In Outflow, Workflows and tasks are both what we call Blocks. They both share the concepts of targets (inputs and outputs, parameters are for tasks only), and they both have a run() method.

Tasks run() is the function that you decorate (or that you specify in your subclass). For Workflows, the default run() behaviour is to run the sequence of tasks it contains. MapWorkflows are special workflows, their run() method is to run its containing task sequence as many times as their input they are mapped on.

Workflow definition

There are multiple ways to define workflows :

Using the as_workflow decorator

from outflow.core.workflow import as_workflow

@as_workflow
def process():
    Extract() | Transform() | Load()


@RootCommand.subcommand()
class MyCommand(Command):
    def setup_tasks(self):
        process() # call the decorated function to instanciate and register the workflow

You can use the as_workflow decorator with or without parenthesis.

Using the explicit syntax

The as_workflow decorator is syntactic sugar for something you can do manually if you prefer. Here is the same workflow with the explicit syntax.


@RootCommand.subcommand()
class MyCommand(Command):
    def setup_tasks(self):
        process = Workflow()
        process.start() # start registering tasks
        # everything declared between these two calls with belong to the workflow "process"
        Extract() | Transform() | Load()
        process.stop() # stop registering

External task in a workflow

If you have a task inside a workflow that needs the output of a task outside this workflow. For example, the Transform task need the result of a big computation that we want to run only once (for example if using a MapWorkflow).
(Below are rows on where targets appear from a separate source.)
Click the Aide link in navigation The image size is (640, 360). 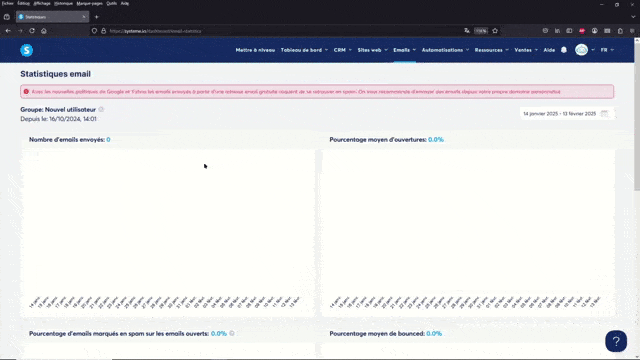549,50
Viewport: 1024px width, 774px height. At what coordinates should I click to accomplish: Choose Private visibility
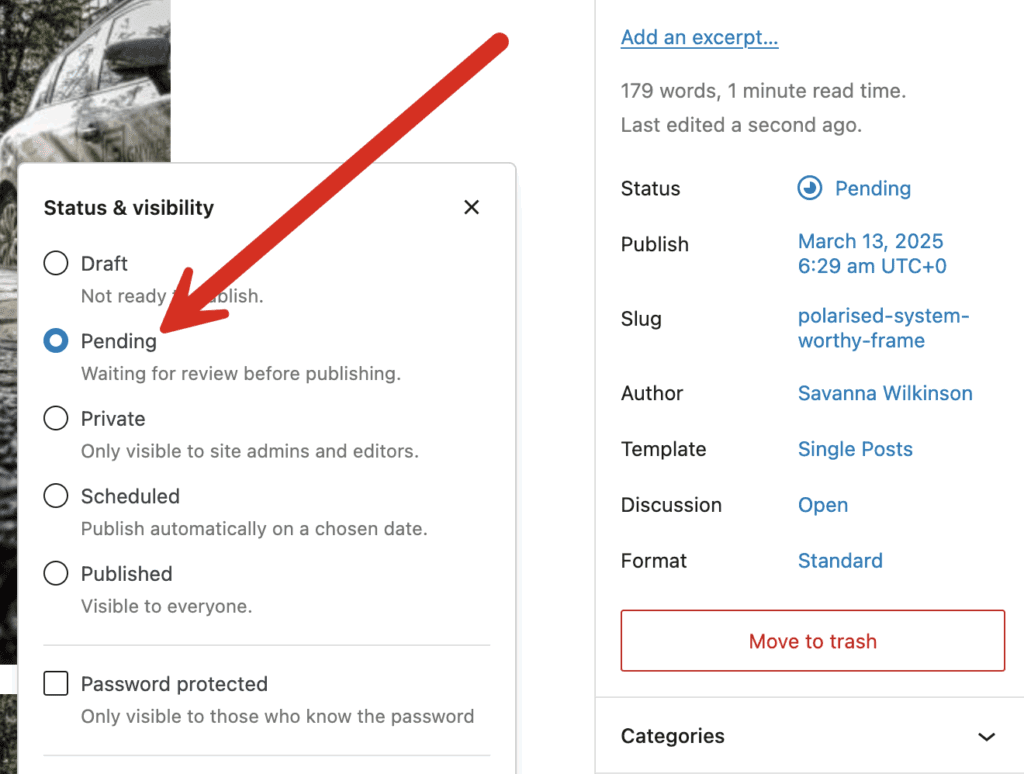(56, 418)
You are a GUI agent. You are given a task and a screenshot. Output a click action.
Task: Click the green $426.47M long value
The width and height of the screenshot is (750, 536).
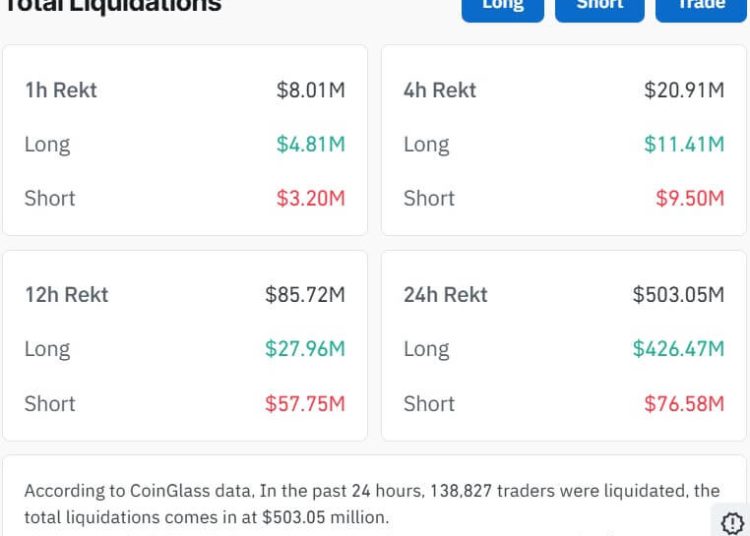678,349
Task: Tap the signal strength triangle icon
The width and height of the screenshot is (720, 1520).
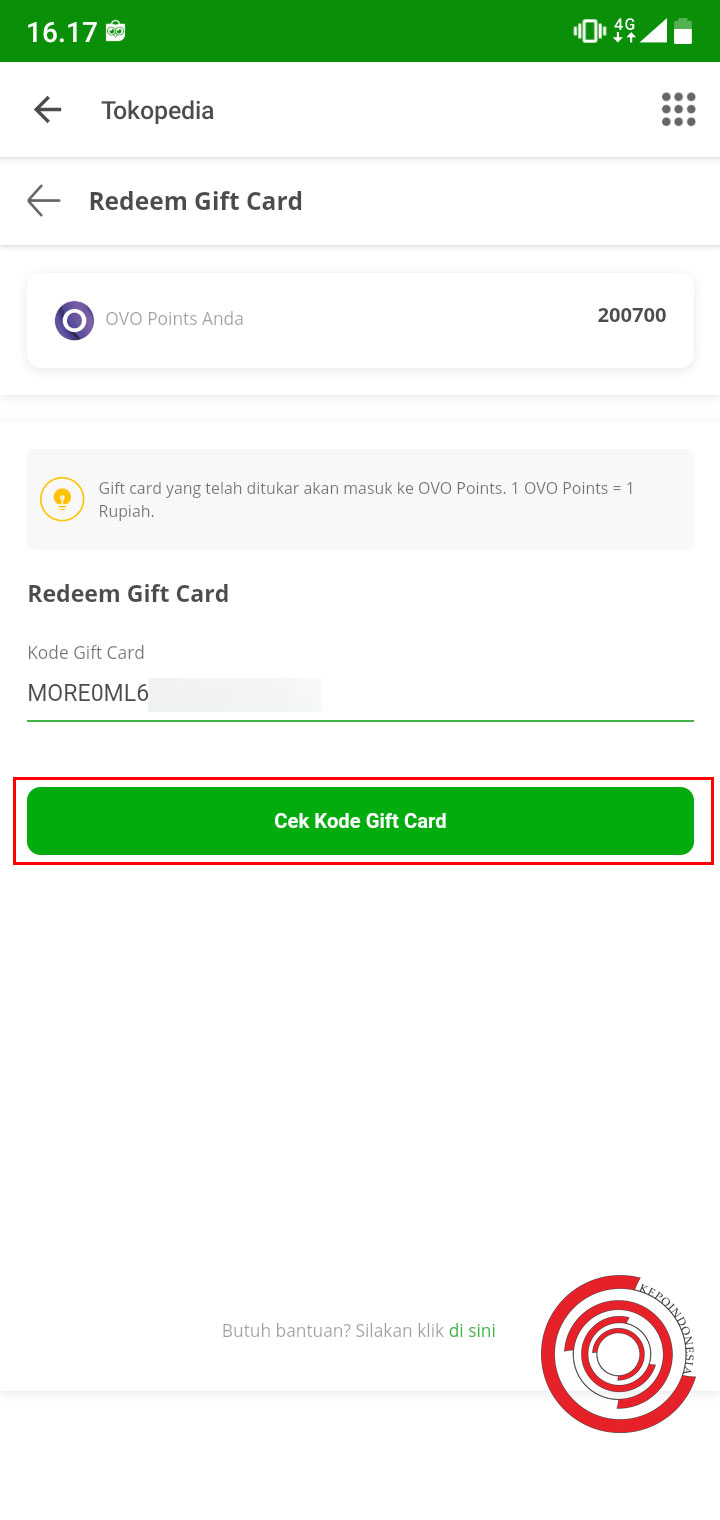Action: click(655, 32)
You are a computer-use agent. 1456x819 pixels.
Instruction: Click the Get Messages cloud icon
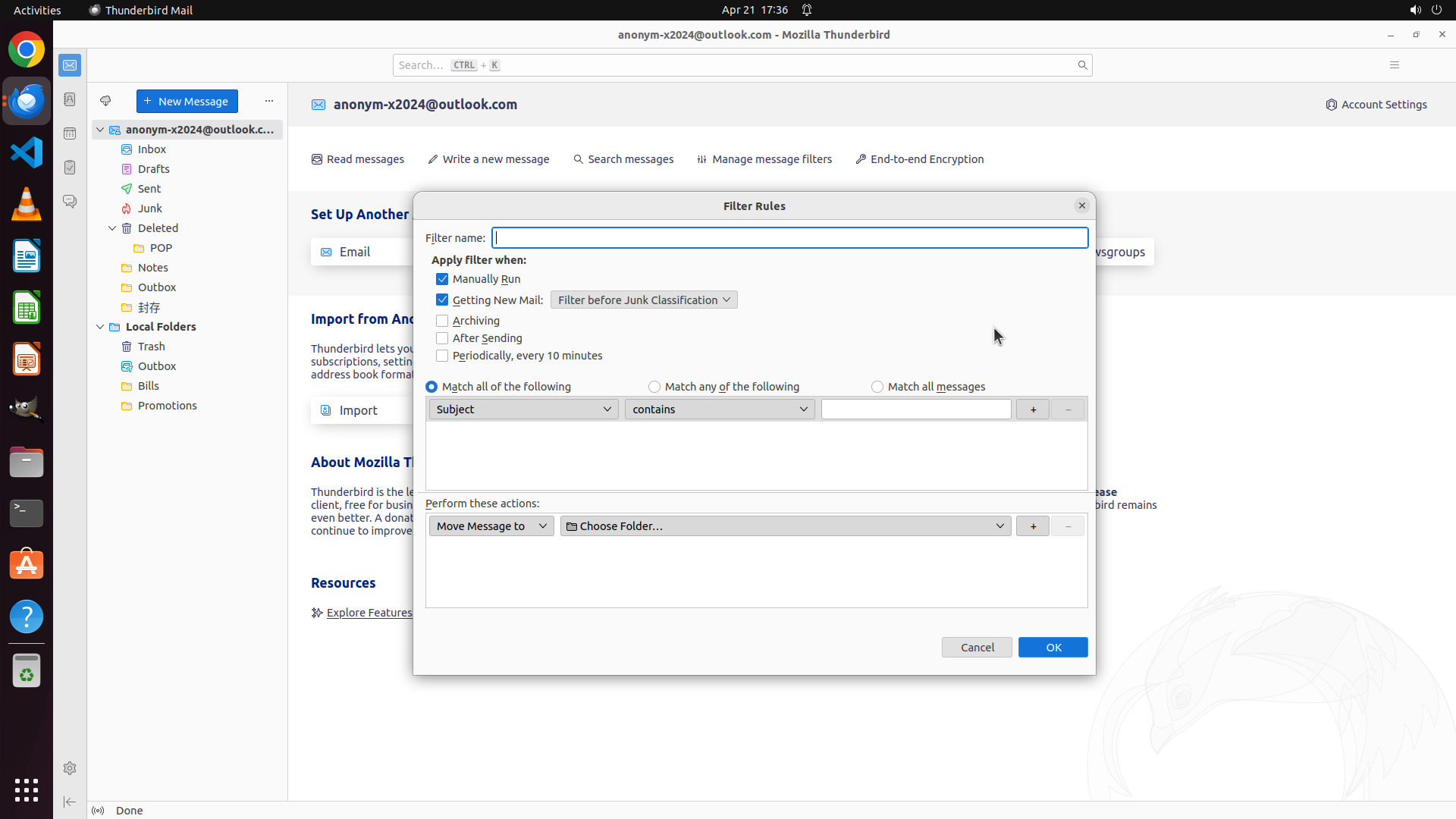point(105,101)
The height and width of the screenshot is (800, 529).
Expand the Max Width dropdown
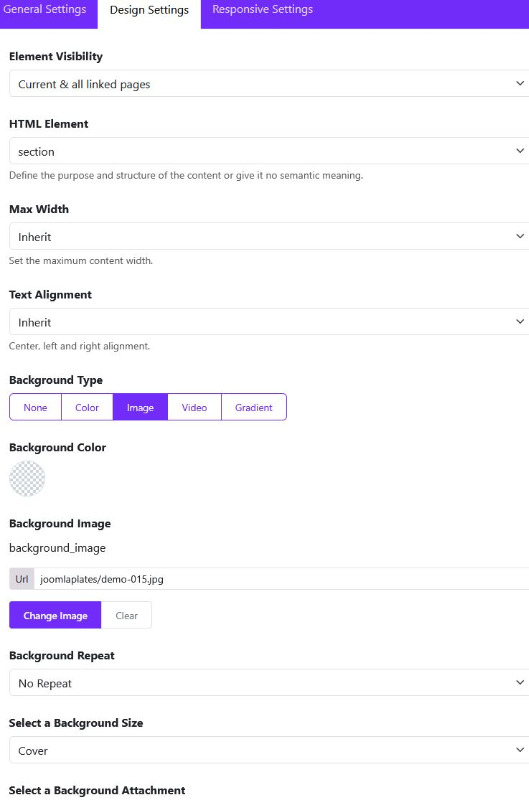pyautogui.click(x=269, y=236)
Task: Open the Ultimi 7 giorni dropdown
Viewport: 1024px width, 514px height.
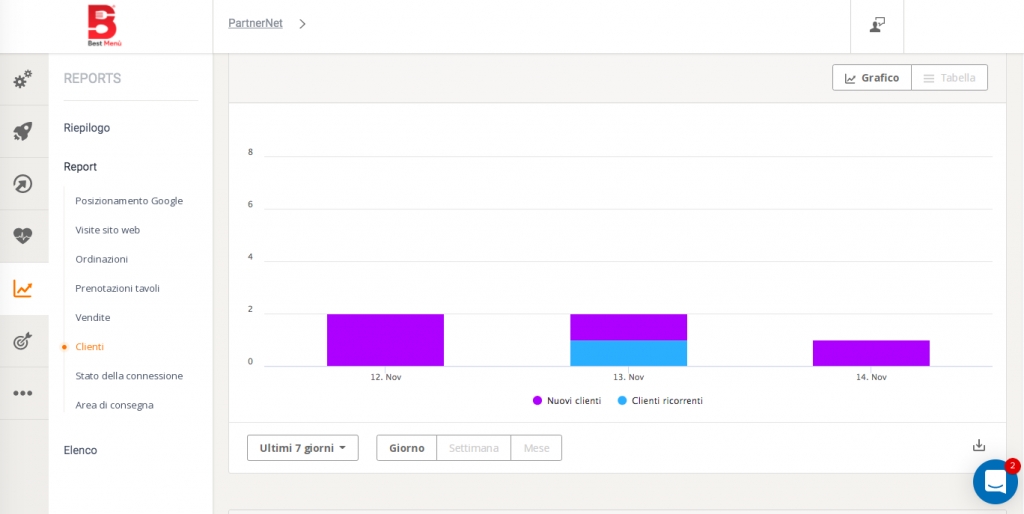Action: pyautogui.click(x=302, y=448)
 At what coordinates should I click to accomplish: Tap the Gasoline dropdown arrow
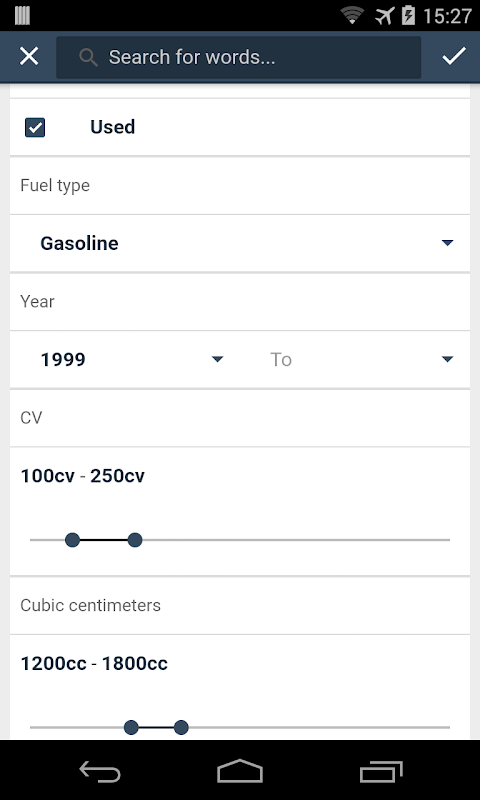[447, 243]
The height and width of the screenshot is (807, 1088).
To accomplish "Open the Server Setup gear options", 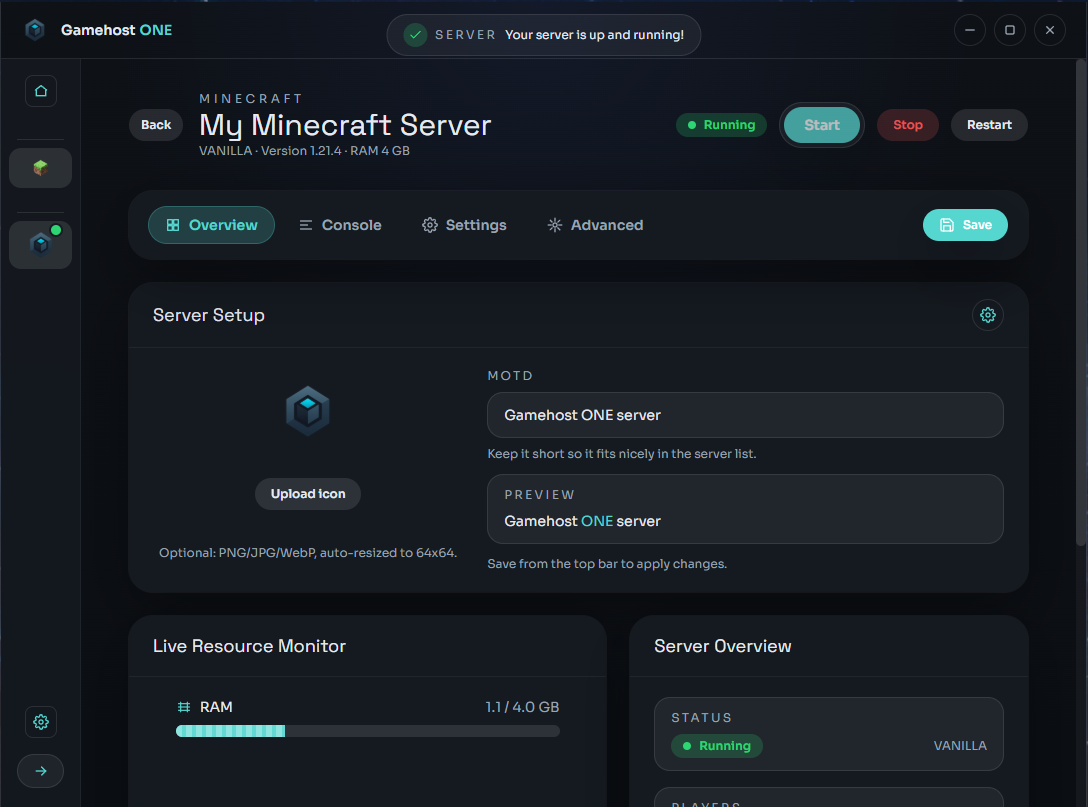I will (x=988, y=314).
With the decorator syntax :


@as_workflow
def process(big_computation):
    transform = Transform()

    big_computation | transform
    Extract() | transform | Load()


@RootCommand.subcommand()
class MyCommand(Command):
    def setup_tasks(self):
        big_computation = BigComputation()
        process(big_computation) # call the decorated function to instanciate and register the workflow

With the explicit syntax :


@RootCommand.subcommand()
class MyCommand(Command):
    def setup_tasks(self):
        big_computation = BigComputation()

        process = Workflow()
        process.start() # start registering tasks
        # everything declared between these two calls with belong to the workflow "process"
        transform = Transform()
        big_computation | transform
        Extract() | transform | Load()
        process.stop() # stop registering

Using decorator on special workflow classes

If you need special workflow behaviour, you can subclass Workflow and use its method as_workflow.

For example, a workflow class that will do a coin toss and run half the time :


class RandomWorkflow(Workflow):
    def _run(self, **inputs):
        import random

        if random.choice([True, False]):
            logger.info("Heads, I run")
            return super()._run(**inputs)
        else:
            logger.info("Tails, I sleep")
            return {output: None for output in self.outputs} # return None for all output targets


# create a random workflow
@RandomWorkflow.as_workflow(cache=True, output_name="computation_result")
def compute_workflow():
    Extract() | Transform() | Load()